=== Task instructions ===
Find the line that contains "Task: Go to" in the records below, then repeat exactly that line and each one after it, leaving pictures out.
START Records to use
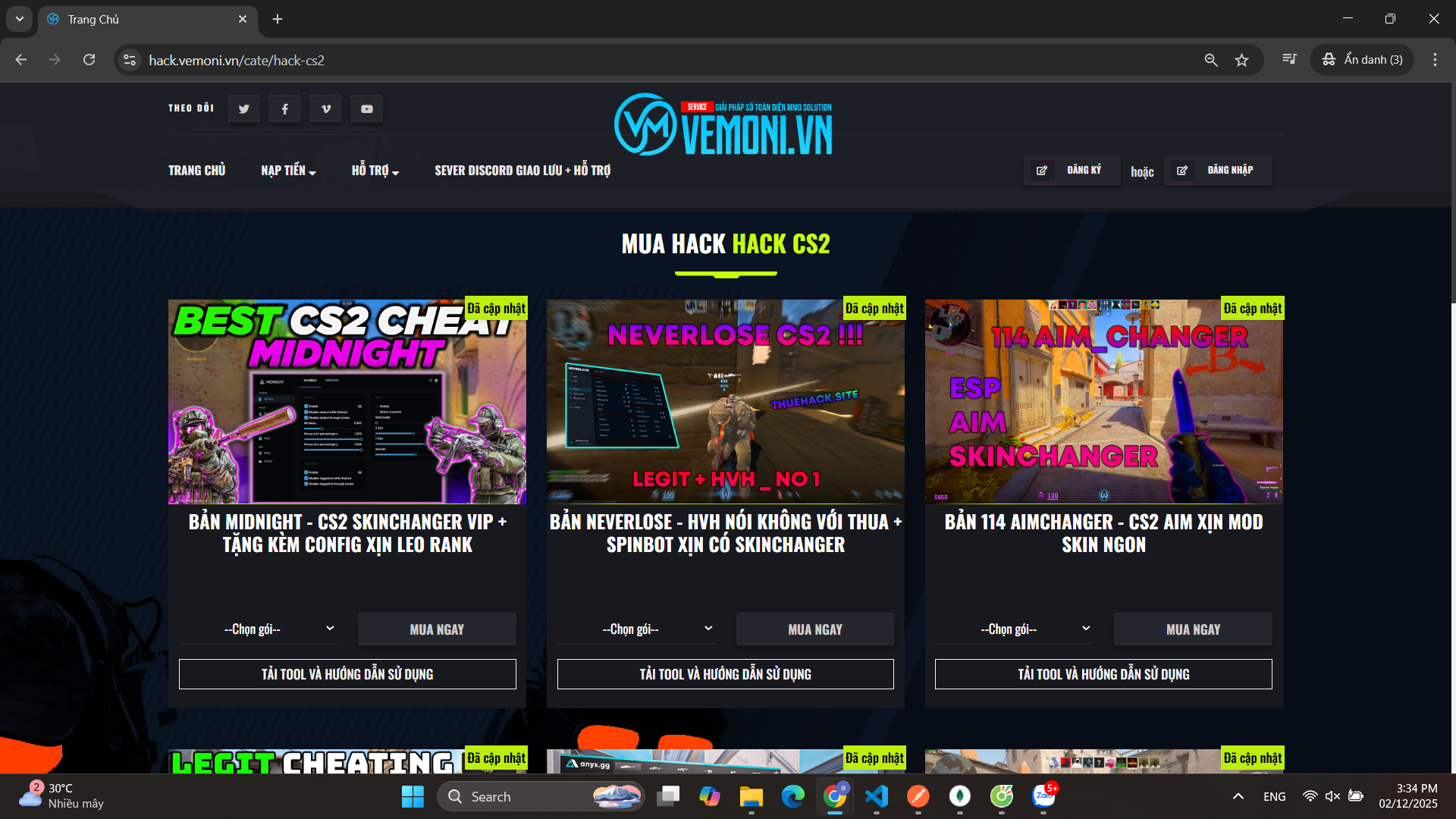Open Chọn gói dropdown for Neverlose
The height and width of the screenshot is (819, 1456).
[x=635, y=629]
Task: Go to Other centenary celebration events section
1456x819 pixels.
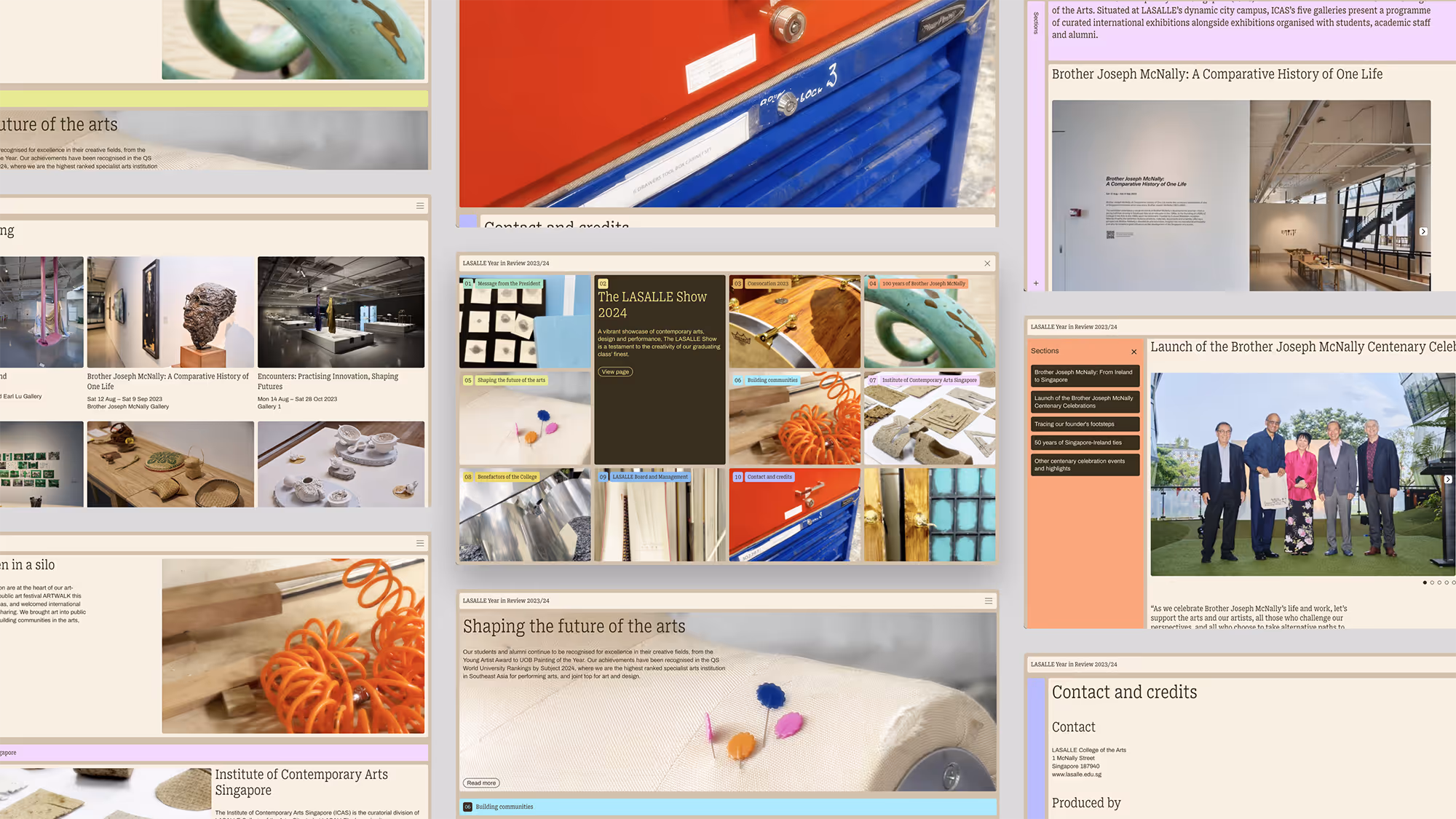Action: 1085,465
END Records to use
=== Result for this task ===
Task: Go to Other centenary celebration events section
1456x819 pixels.
Action: 1085,465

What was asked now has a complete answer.